WHAT YOU HAVE TO DO ▸ Copy out every line holding the string "panel" from the records below.

SUPPLIED INFORMATION ▸

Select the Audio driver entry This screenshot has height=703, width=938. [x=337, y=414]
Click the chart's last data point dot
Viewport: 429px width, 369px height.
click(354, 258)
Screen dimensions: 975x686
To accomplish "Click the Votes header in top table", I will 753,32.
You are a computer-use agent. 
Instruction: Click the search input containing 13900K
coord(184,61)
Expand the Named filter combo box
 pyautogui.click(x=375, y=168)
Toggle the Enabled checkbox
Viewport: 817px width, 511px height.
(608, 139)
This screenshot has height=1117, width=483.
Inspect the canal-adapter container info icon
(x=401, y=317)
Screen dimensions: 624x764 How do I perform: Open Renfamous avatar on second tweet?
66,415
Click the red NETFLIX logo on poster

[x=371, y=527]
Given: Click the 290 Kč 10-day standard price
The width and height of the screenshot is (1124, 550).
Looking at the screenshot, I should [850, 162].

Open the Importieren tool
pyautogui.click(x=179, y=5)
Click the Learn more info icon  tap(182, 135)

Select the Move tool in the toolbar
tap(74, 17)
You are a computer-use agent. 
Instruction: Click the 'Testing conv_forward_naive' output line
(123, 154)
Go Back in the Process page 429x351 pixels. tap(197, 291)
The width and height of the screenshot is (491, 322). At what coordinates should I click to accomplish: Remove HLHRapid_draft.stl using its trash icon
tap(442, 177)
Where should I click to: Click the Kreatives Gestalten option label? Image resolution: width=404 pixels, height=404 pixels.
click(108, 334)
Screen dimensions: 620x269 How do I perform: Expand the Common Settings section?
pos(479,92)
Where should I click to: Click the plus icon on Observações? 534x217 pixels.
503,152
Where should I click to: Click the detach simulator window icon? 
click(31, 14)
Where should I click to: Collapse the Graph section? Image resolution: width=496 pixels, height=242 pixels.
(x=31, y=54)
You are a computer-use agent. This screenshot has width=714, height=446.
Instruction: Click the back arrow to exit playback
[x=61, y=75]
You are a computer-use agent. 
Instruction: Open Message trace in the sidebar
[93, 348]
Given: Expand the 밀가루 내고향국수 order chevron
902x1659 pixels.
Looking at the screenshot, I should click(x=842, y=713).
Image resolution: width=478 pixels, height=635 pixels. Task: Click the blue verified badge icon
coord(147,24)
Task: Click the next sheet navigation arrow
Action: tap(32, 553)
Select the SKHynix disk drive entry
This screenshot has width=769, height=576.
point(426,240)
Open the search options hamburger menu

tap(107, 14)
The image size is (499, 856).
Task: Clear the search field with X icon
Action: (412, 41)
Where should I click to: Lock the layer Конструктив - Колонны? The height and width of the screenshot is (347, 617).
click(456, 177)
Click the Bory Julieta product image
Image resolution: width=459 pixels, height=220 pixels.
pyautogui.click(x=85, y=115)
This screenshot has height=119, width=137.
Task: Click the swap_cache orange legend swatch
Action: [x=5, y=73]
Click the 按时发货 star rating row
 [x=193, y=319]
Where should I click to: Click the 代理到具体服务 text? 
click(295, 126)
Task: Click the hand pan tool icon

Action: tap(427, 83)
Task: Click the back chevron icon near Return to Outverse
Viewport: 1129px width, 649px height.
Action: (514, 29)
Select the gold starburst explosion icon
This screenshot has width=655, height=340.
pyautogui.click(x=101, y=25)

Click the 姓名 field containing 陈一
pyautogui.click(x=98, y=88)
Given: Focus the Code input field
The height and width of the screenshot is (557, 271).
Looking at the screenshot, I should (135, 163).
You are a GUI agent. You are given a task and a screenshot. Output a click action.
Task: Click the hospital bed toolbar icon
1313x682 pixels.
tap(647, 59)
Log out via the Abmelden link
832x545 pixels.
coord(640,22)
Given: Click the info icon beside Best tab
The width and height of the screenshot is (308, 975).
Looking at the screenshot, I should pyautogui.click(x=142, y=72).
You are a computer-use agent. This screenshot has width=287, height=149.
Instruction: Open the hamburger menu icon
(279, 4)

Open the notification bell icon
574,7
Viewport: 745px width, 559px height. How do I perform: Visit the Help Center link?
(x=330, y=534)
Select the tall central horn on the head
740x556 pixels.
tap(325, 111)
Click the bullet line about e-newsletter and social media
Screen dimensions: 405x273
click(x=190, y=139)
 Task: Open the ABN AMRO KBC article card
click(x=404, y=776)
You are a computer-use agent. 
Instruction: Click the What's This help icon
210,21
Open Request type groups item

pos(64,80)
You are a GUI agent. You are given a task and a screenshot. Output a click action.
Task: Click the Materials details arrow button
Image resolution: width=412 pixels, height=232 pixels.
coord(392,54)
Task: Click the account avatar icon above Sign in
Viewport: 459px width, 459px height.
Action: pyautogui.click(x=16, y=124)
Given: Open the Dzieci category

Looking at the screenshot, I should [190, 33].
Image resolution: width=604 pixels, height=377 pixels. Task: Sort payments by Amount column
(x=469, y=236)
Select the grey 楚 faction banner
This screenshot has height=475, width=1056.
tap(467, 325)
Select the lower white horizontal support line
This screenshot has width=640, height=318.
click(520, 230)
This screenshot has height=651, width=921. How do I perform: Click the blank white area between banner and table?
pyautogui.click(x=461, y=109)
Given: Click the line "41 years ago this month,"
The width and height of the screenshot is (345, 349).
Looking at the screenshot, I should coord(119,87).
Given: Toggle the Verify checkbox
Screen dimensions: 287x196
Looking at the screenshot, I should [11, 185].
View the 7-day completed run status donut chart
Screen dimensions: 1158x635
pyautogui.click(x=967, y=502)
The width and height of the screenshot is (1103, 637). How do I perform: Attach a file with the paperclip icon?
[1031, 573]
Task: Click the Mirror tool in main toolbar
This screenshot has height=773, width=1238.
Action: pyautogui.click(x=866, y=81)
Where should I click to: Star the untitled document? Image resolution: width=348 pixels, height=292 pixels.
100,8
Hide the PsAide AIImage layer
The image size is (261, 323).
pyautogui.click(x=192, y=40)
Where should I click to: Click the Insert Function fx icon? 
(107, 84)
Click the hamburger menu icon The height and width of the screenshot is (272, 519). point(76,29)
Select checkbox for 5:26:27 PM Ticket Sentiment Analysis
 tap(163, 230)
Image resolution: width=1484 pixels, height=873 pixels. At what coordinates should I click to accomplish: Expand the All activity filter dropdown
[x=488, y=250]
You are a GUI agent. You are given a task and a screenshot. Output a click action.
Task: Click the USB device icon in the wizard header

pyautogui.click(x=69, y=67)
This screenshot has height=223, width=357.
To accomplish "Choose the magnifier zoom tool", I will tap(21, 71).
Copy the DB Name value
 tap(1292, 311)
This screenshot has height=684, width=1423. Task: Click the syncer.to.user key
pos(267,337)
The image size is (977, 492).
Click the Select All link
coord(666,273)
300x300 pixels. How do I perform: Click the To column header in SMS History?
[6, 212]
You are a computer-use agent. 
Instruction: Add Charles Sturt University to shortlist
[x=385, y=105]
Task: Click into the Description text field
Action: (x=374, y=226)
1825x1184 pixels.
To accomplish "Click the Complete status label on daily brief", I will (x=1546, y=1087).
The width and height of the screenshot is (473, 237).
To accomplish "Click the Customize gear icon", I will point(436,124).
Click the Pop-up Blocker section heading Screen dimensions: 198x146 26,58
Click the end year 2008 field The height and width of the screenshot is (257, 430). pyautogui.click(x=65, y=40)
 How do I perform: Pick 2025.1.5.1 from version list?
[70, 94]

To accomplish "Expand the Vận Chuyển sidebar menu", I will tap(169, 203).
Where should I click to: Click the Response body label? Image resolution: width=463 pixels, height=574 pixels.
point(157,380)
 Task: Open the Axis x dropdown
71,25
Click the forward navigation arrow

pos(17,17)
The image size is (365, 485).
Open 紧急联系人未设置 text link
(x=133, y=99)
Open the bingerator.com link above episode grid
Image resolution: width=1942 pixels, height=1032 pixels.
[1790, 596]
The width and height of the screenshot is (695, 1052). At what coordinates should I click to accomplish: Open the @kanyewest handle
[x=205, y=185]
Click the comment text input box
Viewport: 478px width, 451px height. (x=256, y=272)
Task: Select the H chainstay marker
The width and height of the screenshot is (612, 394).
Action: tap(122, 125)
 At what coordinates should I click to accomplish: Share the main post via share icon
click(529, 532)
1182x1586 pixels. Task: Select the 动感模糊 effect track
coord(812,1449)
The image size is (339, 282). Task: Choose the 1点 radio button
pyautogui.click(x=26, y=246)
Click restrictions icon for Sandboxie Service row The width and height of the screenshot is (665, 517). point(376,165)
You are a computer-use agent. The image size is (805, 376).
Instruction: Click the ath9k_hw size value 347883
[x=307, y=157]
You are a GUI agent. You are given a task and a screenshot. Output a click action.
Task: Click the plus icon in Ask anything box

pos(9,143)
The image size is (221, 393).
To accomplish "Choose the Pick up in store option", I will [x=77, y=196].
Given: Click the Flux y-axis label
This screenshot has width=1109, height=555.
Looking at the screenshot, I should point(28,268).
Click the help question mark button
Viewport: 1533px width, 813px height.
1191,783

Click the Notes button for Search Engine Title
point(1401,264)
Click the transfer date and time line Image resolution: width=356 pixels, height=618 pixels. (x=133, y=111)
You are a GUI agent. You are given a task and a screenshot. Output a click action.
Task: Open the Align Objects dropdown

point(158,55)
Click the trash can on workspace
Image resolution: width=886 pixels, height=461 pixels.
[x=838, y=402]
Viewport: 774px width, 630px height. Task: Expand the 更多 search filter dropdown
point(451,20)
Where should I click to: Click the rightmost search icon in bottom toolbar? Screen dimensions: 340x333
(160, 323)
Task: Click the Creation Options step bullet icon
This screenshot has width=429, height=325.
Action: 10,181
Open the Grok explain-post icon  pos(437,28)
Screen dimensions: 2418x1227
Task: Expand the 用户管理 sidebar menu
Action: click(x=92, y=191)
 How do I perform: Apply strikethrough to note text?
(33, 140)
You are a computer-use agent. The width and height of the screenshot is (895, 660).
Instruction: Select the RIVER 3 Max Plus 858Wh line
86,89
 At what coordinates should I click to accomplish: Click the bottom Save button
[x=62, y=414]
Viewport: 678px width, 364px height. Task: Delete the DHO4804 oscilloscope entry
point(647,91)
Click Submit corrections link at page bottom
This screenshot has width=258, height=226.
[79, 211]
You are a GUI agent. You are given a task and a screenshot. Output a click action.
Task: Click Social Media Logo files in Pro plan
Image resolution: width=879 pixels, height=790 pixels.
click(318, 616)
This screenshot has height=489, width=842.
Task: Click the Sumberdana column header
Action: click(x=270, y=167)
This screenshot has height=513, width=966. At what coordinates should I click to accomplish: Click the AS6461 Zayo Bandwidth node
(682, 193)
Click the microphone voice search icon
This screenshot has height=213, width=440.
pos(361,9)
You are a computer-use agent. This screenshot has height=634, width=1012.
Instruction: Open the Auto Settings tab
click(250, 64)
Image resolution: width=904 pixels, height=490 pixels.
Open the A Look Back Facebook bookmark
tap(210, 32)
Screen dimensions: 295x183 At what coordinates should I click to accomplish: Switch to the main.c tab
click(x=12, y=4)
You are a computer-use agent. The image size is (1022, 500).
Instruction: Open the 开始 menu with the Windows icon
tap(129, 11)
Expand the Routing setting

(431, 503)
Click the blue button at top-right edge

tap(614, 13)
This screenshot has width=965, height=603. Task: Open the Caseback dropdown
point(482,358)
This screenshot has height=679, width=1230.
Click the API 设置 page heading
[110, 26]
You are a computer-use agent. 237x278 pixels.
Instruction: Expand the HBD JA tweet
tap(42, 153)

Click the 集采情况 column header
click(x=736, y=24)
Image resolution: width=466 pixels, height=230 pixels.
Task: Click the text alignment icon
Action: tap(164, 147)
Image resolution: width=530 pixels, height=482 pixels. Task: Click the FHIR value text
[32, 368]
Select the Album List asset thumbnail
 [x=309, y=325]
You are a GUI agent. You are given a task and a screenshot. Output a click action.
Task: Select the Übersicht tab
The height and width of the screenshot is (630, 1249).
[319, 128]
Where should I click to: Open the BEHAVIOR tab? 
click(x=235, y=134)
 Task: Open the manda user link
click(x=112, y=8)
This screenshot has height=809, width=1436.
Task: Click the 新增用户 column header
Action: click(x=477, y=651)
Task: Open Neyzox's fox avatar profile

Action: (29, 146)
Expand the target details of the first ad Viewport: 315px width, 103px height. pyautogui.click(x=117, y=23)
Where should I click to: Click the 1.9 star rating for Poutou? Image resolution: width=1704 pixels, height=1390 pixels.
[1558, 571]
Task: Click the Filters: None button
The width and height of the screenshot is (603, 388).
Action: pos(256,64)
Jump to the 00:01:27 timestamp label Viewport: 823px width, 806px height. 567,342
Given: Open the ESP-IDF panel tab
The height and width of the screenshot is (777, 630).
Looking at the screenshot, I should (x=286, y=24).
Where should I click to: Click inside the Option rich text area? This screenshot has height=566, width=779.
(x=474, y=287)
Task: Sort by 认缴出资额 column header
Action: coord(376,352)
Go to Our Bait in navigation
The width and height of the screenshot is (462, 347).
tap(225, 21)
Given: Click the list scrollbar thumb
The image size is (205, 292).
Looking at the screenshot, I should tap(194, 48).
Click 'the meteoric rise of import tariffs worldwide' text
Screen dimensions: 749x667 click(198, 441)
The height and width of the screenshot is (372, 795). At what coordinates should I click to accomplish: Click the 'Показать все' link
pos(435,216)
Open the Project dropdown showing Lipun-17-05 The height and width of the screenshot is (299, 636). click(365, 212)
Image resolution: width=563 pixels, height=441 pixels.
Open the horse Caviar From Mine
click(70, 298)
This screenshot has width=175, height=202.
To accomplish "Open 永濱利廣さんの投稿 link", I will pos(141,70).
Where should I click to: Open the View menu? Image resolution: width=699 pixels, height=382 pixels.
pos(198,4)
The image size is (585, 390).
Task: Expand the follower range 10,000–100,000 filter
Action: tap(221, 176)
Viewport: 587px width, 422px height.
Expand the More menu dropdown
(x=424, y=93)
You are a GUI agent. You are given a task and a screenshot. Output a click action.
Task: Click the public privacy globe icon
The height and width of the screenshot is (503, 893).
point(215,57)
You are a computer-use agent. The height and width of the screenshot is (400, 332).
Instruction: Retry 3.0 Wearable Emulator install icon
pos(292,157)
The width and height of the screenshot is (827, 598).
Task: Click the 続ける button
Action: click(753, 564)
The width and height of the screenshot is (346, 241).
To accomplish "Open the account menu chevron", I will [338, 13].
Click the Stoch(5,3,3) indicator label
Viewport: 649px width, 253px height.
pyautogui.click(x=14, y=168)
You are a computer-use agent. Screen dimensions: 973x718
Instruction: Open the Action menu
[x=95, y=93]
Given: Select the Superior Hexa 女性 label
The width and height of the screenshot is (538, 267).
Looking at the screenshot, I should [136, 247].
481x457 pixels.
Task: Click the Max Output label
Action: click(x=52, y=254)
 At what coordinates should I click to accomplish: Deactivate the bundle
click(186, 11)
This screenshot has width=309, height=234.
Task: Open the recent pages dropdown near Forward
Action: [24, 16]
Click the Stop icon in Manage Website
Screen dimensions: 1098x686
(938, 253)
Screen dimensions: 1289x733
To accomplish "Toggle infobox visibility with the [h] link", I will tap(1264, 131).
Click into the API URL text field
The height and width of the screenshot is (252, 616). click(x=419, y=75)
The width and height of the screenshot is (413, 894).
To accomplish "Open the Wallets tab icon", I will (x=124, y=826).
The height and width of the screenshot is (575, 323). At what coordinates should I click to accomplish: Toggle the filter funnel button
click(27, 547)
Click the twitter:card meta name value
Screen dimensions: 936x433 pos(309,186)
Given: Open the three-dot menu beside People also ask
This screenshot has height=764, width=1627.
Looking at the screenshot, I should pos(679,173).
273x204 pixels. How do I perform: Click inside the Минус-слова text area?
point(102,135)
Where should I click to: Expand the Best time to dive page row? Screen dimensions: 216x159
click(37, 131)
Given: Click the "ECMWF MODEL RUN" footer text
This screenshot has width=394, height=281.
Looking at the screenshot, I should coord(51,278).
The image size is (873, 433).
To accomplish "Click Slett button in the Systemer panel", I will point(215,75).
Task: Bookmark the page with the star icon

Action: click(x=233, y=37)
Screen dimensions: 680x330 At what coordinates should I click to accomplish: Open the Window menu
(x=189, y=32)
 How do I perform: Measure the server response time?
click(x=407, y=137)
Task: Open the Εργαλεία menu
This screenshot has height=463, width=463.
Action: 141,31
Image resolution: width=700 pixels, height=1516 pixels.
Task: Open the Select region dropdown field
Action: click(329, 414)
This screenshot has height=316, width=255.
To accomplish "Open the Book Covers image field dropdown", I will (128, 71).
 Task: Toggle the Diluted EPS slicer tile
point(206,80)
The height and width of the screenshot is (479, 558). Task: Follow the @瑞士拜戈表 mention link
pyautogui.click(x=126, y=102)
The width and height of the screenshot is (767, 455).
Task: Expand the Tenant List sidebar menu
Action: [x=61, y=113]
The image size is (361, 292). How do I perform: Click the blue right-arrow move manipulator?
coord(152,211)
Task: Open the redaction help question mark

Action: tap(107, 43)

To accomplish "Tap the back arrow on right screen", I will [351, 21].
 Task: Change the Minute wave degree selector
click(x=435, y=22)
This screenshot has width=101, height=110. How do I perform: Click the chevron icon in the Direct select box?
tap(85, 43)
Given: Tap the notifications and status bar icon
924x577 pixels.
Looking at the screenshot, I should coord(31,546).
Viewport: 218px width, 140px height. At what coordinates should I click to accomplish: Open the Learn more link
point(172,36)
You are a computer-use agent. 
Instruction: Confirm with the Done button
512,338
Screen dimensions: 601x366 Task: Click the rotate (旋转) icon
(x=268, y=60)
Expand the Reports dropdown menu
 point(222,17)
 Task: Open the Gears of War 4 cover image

EXERCISE ANSWER ▸
Given: Open the ESP-IDF panel tab
To accomplish "Click Slett button in the Systemer panel", I will point(215,75).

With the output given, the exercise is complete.